Integrating Recurrent Neural Networks with Data Assimilation for Scalable Data-Driven State Estimation
This provides a scalable method for state estimation in numerical weather prediction, which is domain-specific but potentially impactful for weather forecasting applications.
The paper tackles the problem of state estimation in numerical weather prediction by integrating recurrent neural networks with data assimilation to replace traditional numerical models, achieving scalable data-driven state estimation that can initialize short-term forecasts without conventional forecast models.

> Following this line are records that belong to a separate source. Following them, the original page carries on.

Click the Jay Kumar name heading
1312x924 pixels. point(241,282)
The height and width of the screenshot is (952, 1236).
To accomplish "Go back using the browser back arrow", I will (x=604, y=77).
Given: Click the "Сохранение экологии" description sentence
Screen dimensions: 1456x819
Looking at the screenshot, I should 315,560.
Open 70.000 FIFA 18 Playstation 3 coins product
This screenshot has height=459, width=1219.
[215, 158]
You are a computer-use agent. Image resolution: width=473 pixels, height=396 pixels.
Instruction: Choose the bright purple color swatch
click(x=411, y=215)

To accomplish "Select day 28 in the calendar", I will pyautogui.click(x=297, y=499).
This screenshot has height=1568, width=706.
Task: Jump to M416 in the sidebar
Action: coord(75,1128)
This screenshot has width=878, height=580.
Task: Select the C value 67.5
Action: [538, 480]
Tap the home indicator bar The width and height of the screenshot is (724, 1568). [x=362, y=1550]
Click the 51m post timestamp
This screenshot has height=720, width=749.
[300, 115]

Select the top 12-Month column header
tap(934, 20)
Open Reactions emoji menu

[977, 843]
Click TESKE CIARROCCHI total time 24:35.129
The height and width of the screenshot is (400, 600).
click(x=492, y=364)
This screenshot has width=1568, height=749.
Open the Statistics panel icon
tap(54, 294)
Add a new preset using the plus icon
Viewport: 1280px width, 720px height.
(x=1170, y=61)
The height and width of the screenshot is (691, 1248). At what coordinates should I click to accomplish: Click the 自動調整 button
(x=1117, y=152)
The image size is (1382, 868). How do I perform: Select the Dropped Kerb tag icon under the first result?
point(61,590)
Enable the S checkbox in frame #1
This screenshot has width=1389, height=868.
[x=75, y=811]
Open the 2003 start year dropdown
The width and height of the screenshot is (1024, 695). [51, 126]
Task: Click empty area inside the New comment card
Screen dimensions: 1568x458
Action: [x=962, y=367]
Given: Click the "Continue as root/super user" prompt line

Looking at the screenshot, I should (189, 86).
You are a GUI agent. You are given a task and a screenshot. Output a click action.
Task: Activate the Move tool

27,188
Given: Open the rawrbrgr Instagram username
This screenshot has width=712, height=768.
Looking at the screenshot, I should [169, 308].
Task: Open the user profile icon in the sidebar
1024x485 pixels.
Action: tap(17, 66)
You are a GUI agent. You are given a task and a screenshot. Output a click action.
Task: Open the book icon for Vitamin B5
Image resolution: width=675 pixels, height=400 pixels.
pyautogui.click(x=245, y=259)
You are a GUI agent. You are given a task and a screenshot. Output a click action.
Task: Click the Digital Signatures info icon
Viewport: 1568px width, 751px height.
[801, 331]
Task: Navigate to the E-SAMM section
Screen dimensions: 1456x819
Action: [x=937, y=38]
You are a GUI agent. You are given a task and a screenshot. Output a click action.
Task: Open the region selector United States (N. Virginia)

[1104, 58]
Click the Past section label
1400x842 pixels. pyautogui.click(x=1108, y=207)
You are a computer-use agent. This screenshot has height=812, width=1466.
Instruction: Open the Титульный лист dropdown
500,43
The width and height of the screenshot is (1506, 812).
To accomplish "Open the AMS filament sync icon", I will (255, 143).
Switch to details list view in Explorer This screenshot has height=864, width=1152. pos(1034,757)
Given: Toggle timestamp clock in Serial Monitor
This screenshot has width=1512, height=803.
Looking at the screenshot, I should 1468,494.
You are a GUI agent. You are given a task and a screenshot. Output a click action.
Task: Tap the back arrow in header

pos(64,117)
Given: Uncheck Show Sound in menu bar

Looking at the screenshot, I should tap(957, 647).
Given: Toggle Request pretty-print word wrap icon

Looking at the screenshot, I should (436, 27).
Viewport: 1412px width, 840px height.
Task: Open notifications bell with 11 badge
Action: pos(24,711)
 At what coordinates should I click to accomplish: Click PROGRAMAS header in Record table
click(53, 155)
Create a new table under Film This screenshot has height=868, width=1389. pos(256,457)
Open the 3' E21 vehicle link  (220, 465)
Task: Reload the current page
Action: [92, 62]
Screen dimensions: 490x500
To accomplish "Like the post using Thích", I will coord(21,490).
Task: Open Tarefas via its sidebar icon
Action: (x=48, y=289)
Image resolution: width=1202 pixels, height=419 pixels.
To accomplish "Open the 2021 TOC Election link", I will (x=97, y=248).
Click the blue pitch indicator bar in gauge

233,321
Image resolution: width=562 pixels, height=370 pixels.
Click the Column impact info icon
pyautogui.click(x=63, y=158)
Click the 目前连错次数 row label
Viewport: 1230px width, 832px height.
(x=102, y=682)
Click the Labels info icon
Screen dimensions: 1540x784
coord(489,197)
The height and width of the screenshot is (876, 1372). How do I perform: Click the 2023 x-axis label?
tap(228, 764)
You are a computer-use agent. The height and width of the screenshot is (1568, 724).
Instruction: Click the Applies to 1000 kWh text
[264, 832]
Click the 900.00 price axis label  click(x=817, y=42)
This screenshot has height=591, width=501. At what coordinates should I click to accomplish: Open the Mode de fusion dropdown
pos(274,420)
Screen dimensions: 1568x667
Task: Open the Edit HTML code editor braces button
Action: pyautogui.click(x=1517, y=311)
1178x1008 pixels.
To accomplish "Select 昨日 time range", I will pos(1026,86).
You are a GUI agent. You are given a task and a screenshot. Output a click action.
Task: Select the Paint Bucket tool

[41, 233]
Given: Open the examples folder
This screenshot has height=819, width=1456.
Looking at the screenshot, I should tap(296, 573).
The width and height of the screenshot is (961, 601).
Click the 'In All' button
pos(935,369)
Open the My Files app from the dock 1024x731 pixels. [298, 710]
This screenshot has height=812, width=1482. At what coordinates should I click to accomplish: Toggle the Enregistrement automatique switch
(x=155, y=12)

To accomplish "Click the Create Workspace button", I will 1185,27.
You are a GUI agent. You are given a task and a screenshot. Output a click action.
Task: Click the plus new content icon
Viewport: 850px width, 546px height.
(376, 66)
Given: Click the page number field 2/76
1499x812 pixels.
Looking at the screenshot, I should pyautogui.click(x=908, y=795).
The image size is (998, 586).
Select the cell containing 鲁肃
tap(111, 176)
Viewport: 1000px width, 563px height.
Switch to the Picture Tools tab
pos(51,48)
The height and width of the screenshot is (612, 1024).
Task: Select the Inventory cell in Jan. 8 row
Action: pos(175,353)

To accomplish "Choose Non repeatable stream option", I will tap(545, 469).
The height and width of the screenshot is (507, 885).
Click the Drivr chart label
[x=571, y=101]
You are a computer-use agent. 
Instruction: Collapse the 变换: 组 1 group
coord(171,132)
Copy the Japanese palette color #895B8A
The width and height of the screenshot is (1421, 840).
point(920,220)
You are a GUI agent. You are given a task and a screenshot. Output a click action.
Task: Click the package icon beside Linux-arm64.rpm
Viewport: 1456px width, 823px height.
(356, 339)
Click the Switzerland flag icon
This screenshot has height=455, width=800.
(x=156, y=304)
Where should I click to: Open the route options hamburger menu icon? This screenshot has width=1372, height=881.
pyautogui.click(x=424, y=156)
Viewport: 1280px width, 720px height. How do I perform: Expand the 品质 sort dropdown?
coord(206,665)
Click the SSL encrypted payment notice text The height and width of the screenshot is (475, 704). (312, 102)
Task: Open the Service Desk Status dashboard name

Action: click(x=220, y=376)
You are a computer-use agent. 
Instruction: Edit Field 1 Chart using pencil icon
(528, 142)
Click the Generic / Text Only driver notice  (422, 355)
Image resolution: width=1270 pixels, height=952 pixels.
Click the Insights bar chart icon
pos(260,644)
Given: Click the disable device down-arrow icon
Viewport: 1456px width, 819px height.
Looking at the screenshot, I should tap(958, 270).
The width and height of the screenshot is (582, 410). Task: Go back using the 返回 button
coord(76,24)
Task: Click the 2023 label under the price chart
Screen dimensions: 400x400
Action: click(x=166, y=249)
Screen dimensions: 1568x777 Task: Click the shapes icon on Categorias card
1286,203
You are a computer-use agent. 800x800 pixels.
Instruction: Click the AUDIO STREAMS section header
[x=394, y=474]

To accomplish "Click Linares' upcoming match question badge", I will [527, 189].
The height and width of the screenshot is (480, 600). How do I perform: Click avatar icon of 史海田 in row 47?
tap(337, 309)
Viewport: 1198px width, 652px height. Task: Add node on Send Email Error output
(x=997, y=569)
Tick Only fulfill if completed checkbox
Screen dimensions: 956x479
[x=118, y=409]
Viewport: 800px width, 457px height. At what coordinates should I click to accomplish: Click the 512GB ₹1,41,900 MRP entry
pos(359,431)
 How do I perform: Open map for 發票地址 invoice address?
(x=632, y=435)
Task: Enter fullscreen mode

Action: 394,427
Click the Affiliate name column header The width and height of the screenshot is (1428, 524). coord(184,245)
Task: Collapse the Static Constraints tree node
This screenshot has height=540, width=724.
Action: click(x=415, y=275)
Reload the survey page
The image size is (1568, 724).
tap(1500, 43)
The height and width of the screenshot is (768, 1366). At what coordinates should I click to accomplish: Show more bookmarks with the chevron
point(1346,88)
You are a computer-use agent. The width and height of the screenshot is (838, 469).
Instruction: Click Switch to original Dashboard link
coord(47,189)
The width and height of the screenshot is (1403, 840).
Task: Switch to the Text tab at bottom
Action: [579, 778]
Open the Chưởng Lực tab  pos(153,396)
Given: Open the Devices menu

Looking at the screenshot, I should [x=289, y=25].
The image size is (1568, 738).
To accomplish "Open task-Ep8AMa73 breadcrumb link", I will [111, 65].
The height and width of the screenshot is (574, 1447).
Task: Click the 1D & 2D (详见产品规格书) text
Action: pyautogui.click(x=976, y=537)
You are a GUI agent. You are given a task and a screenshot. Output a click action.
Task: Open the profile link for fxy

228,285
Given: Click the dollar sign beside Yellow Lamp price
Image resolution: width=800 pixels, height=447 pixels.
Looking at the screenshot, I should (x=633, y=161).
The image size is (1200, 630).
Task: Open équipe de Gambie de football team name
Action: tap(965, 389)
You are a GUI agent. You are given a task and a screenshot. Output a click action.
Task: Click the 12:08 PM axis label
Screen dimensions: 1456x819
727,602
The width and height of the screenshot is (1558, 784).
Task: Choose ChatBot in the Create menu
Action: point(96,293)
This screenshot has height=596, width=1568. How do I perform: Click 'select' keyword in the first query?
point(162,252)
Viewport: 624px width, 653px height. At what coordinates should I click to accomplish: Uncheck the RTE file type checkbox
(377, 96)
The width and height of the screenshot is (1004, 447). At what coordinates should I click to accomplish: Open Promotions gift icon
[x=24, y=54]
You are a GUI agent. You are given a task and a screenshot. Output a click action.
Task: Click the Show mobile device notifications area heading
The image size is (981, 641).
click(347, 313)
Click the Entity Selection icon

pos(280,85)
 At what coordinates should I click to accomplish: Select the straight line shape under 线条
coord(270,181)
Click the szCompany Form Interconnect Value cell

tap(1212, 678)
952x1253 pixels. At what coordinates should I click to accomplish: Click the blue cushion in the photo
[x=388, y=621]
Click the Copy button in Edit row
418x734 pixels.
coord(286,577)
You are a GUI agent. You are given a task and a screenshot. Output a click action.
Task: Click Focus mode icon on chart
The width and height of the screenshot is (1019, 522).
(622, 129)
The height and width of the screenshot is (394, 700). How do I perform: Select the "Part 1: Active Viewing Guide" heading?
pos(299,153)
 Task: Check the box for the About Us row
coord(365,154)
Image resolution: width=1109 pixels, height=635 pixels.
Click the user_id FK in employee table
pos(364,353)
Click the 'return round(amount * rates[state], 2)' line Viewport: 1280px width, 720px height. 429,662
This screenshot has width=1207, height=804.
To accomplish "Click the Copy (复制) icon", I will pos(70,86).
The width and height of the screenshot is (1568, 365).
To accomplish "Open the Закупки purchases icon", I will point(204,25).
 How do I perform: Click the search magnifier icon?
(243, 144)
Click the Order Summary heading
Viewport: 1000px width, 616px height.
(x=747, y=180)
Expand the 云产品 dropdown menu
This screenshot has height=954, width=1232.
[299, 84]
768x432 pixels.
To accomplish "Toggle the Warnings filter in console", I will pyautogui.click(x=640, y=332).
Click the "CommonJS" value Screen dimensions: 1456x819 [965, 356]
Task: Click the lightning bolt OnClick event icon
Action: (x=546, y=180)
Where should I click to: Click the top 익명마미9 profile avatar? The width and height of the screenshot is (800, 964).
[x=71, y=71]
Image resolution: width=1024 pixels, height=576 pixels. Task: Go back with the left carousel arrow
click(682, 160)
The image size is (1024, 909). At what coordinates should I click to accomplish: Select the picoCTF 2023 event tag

Data assimilation (DA) is integrated with machine learning in order to perform entirely data-driven online state estimation. To achieve this, recurrent neural networks (RNNs) are implemented as surrogate models to replace key components of the DA cycle in numerical weather prediction (NWP), including the conventional numerical forecast model, the forecast error covariance matrix, and the tangent linear and adjoint models. It is shown how these RNNs can be initialized using DA methods to directly update the hidden/reservoir state with observations of the target system. The results indicate that these techniques can be applied to estimate the state of a system for the repeated initialization of short-term forecasts, even in the absence of a traditional numerical forecast model. Further, it is demonstrated how these integrated RNN-DA methods can scale to higher dimensions by applying domain localization and parallelization, providing a path for practical applications in NWP.